The previous chapter introduced the concepts of threading on Android and explained how the user interface of an app runs on the main thread. To avoid degrading or interrupting user interface responsiveness, it is important that time consuming tasks not block the execution of the main thread. One option, as outlined in the previous chapter, is to run any such tasks on a background thread, thereby leaving the main thread to continue managing the user interface. This can be achieved either directly using thread handlers or by making use of the AsyncTask class.

Although AsyncTask and thread handlers provide a way to perform tasks on separate threads, it can be time consuming to implement, and confusing to read and maintain the associated code in an app project. This approach is also not the most efficient solution when large numbers of threads are required by an app.

Fortunately, Kotlin provides a lightweight alternative in the form of Coroutines...
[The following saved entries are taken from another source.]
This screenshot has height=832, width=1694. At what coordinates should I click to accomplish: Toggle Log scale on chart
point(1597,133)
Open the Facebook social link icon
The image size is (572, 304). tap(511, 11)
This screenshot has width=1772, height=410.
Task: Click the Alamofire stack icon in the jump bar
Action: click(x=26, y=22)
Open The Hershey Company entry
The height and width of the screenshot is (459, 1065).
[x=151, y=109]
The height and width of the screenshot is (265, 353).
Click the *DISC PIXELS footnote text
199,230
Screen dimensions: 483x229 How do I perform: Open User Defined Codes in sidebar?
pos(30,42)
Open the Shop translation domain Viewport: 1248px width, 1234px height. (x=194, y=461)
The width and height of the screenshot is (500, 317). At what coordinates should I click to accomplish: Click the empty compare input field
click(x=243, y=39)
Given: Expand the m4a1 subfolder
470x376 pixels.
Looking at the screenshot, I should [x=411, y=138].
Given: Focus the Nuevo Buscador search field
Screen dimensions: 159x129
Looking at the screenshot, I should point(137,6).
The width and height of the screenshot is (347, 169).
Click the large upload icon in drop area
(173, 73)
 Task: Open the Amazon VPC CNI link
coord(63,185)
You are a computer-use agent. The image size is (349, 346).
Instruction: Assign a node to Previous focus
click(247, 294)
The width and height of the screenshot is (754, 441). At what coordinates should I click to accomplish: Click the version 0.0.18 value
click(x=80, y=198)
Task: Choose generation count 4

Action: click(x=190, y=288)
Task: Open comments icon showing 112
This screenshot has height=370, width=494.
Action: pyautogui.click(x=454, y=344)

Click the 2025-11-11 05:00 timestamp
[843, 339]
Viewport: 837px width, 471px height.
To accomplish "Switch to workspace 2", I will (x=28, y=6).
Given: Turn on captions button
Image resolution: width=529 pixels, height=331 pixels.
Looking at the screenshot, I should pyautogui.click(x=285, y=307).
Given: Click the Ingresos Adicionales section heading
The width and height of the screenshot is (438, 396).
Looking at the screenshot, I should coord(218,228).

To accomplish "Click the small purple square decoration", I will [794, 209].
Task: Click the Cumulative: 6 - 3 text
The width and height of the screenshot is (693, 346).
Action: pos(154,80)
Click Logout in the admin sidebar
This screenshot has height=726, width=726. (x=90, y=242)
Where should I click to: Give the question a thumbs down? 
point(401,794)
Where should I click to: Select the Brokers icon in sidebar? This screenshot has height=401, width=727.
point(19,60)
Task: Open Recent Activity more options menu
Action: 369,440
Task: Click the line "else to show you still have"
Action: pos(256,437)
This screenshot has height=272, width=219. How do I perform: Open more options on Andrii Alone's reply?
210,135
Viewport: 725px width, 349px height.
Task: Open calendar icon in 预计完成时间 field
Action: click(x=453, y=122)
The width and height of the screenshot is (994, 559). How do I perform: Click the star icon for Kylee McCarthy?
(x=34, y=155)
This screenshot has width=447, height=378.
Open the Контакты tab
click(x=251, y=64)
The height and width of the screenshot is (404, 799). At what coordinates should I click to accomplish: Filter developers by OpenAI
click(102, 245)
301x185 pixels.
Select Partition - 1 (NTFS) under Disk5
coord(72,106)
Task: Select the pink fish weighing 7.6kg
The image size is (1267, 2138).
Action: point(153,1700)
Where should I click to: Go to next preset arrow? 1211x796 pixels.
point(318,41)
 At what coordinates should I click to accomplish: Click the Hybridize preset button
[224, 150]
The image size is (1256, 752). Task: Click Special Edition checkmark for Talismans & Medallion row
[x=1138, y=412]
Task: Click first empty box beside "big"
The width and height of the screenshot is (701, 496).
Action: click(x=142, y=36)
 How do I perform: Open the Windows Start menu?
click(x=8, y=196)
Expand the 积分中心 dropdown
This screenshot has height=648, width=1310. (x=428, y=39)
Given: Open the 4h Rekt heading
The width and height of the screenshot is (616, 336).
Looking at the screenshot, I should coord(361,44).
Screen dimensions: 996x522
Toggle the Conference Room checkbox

Coroutines are blocks of code that execute asynchronously without blocking the thread from which they are launched. Coroutines can be implemented without having to worry about building complex AsyncTask implementations or directly managing multiple threads. Because of the way they are implemented, coroutines are much more efficient and less resource intensive than using traditional multi-threading options. Coroutines also make for code that is much easier to write, understand and maintain since it allows code to be written sequentially without having to write callbacks to handle thread related events and results.

Although a relatively recent addition to Kotlin, there is nothing new or innovative about coroutines. Coroutines in one form or another have existed in programming languages since the 1960s and are based on a model known as Communicating Sequential Processes (CSP). In fact, Kotlin still uses multi-threading behind the scenes, though it does so...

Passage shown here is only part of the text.